# Task directions:
Please recast the data below as a numbered list, covering only the lines between the line holding "The height and" and the line holding "How do I perform: Select", inclusive. Skip blank lines and leave the pictures out.

# Source data:

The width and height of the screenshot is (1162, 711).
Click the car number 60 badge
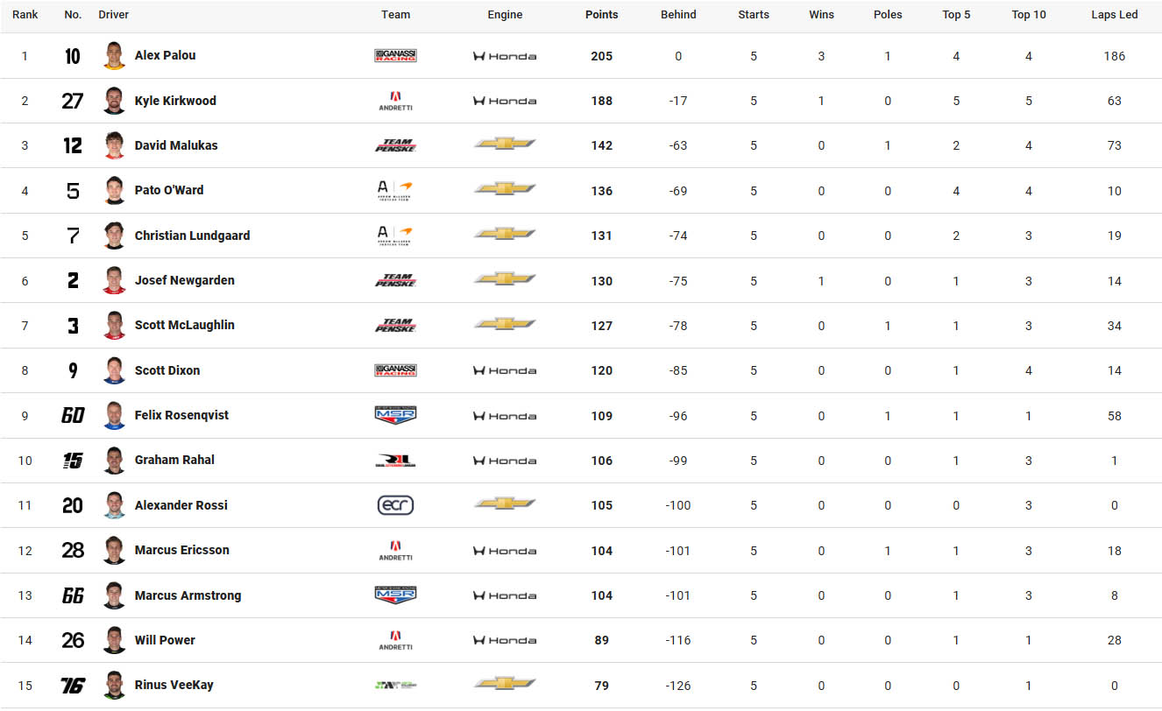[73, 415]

--

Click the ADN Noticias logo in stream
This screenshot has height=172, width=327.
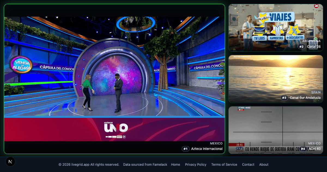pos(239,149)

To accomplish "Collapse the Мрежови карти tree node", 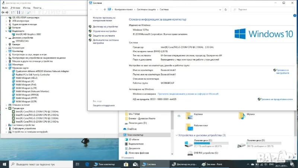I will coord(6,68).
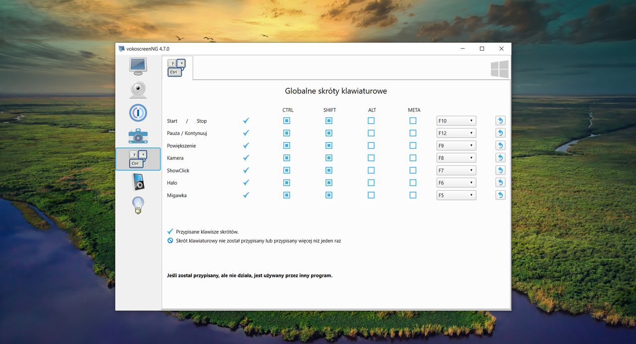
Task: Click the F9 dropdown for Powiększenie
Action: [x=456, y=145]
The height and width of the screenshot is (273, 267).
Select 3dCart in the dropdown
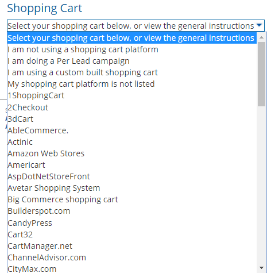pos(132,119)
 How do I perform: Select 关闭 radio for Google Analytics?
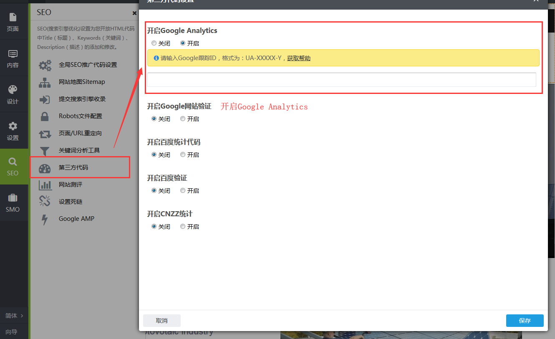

==

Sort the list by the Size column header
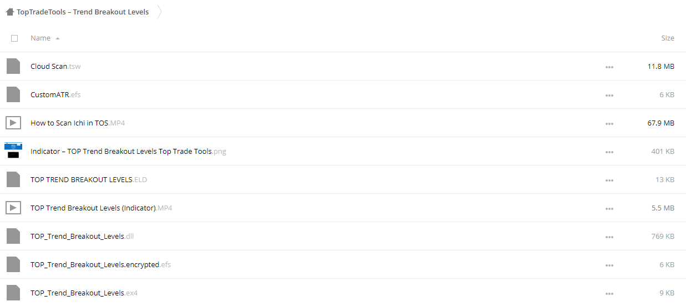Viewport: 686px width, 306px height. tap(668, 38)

# Result of this exercise:
1. The height and width of the screenshot is (273, 267).
2. Select 3dCart in the dropdown
3. pos(132,119)
4.  How do I perform: Select 关闭 radio for Google Analytics?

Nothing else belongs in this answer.